Tower in Tawau, Sabah, Malaysia

The Tawau Bell Tower (also known as the Belfry) is the oldest standing structure in Tawau, constructed by the Japanese to commemorate the signing of armistice agreement following World War I when Japan was an ally of Great Britain.

== History ==
The bell tower was constructed in 1921 by the Japanese community in North Borneo using prison labour and funds contributed by Japanese businessmen in Tawau. Its bell went missing in a sudden which became a mystery, and there is a legendary story on the missing bell:

Once upon a time in Tawau there was a tower with a bronze bell with a sound that touch the heart of every one when every it sound. But World War II did not spare this unknown town and soon the war reached Tawau. To protect the bell from our enemy and looter, we decided to hide this bell. But where could be a safe place when during the war all historical building face the risk of destruction? 1 kilometre away from the bell tower was a church. Perhaps God can protect the bell. The resident decided!

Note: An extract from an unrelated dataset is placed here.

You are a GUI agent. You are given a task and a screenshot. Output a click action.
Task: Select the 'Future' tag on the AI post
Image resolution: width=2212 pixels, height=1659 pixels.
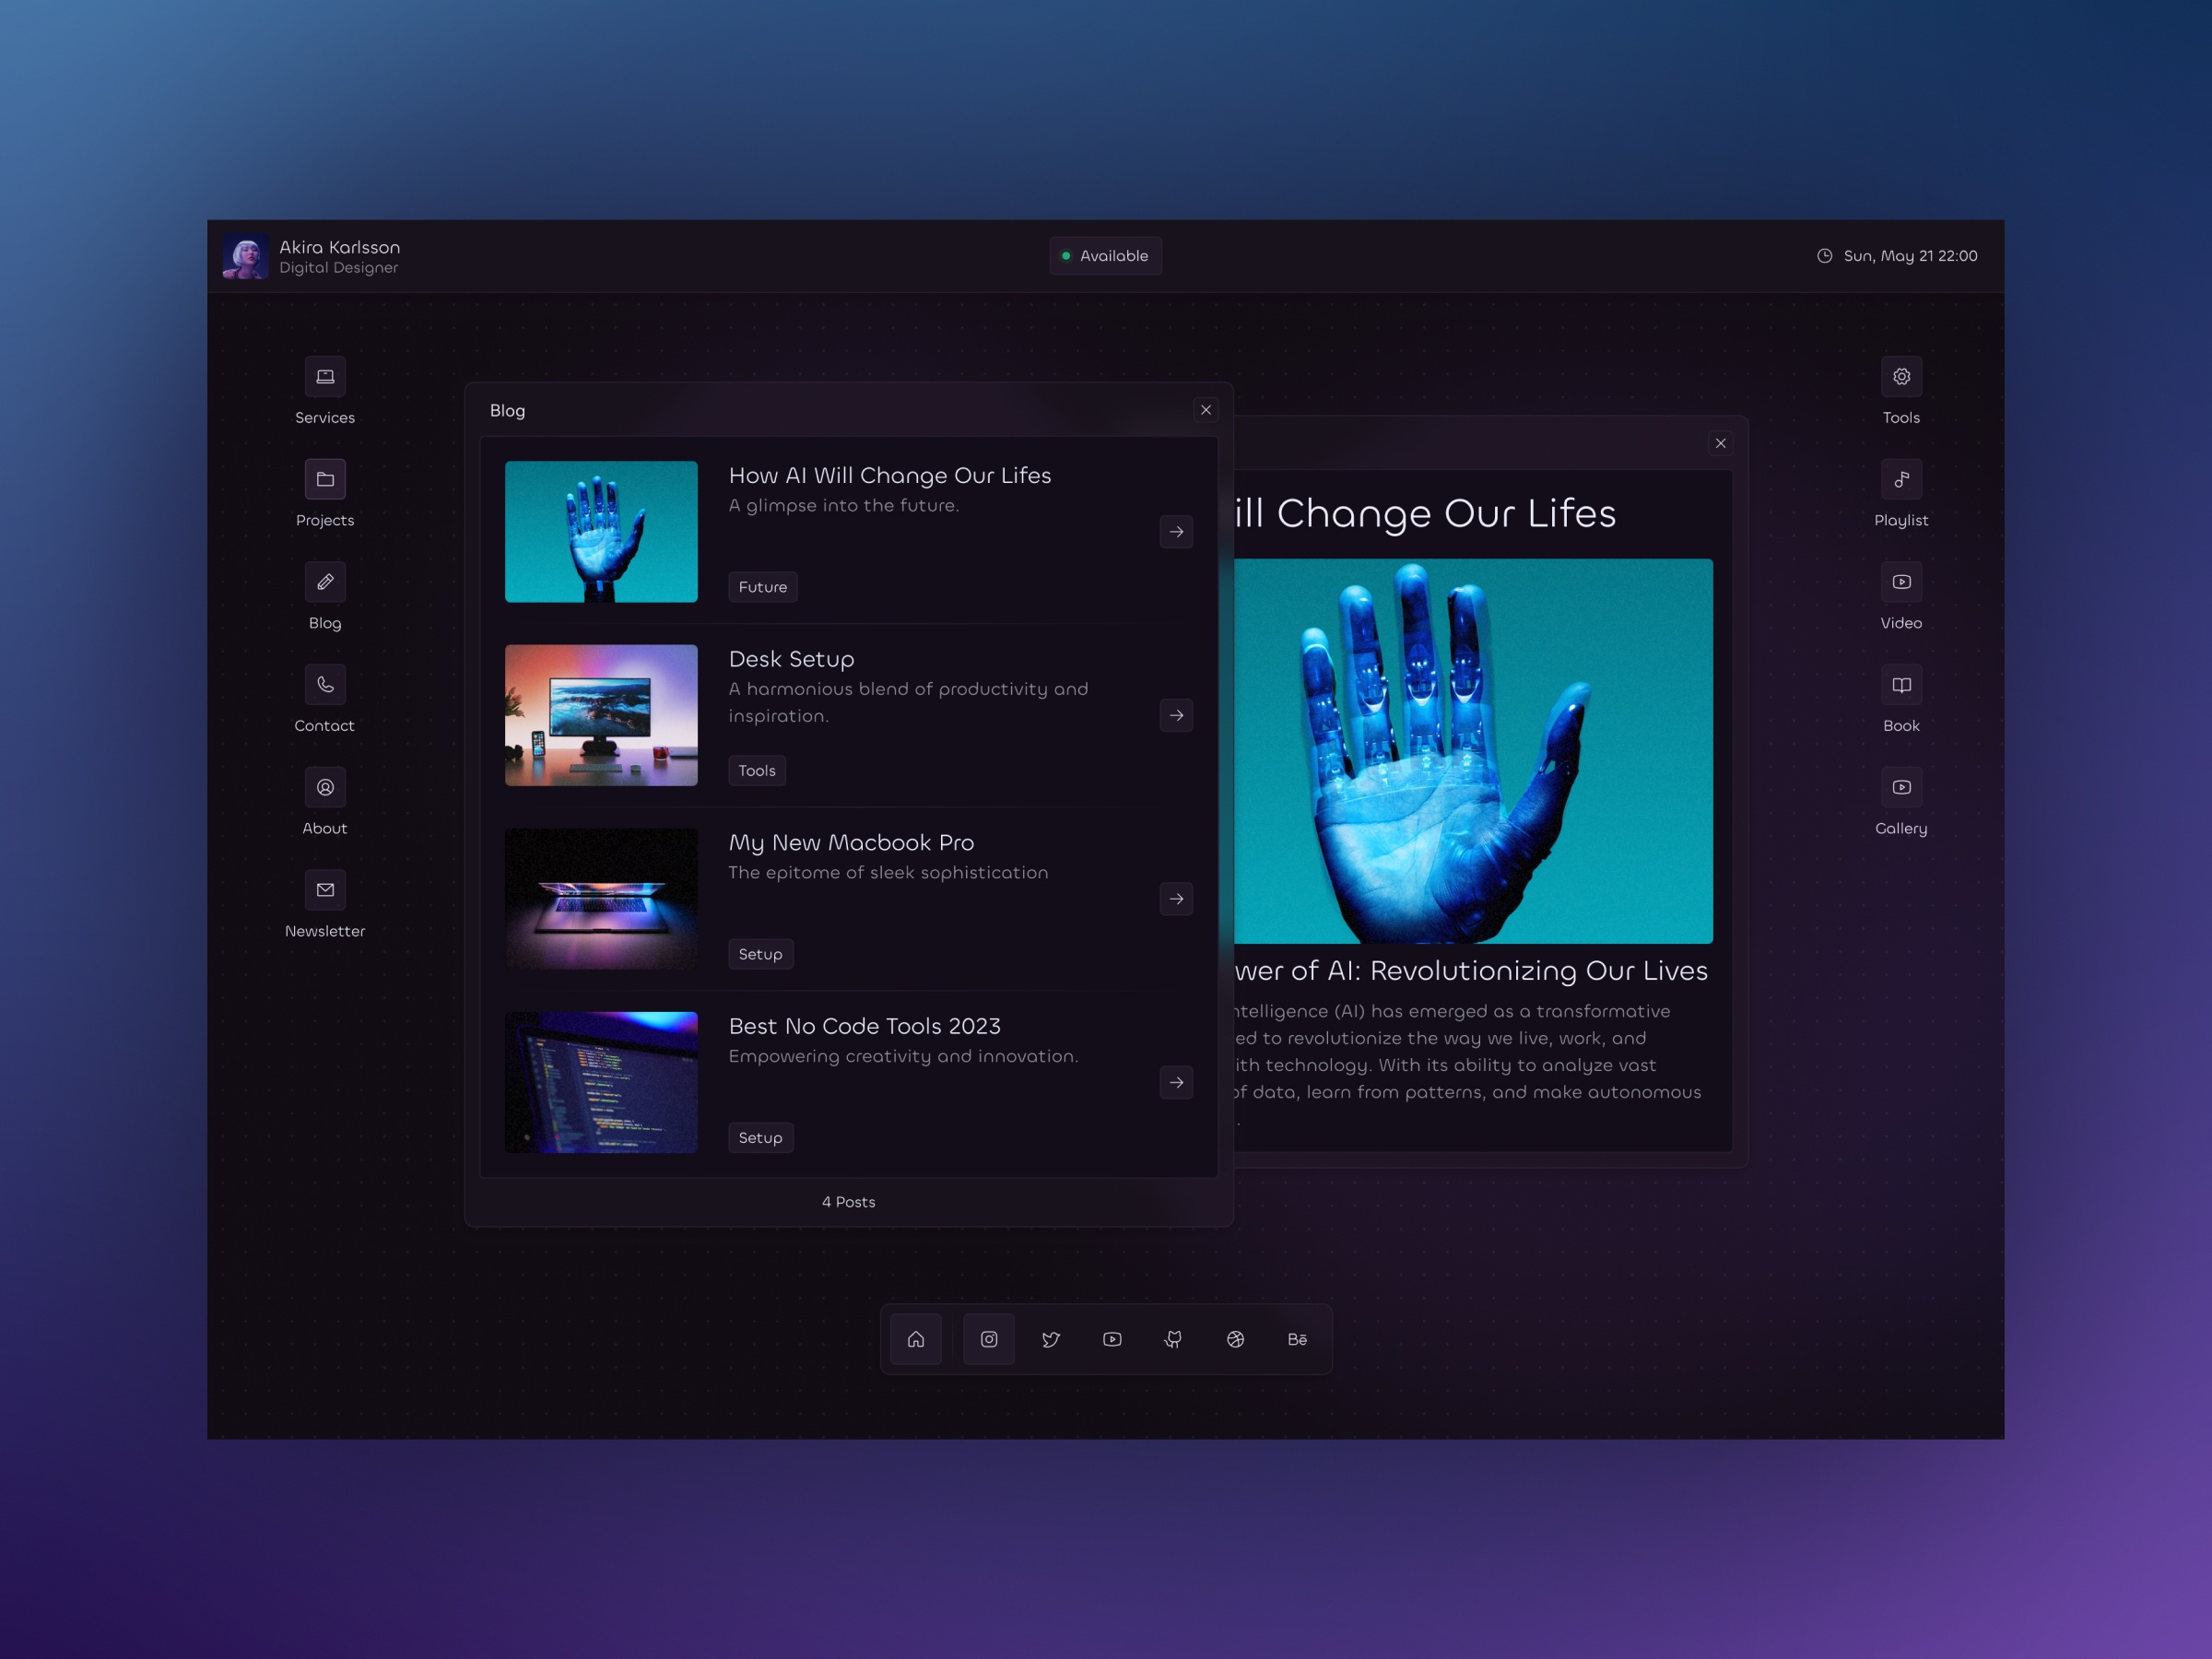762,587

As the abandoned structure was recently almost near collapse, it was restored with funds contributed by the Rotary Club of Tawau (RCT) in 2006.

== Features ==
A bench mark is present in the tower, which shows the town's elevation above sea level, beside being the mark for starting point of the distance to every place. The East Direction leads its way to Dunlop Street, Kuhara Road, Sin On Road and Apas Road; South direction faces the Celebes Sea; West direction to Tg Batu Road; while North direction to North Road and Merotai Road.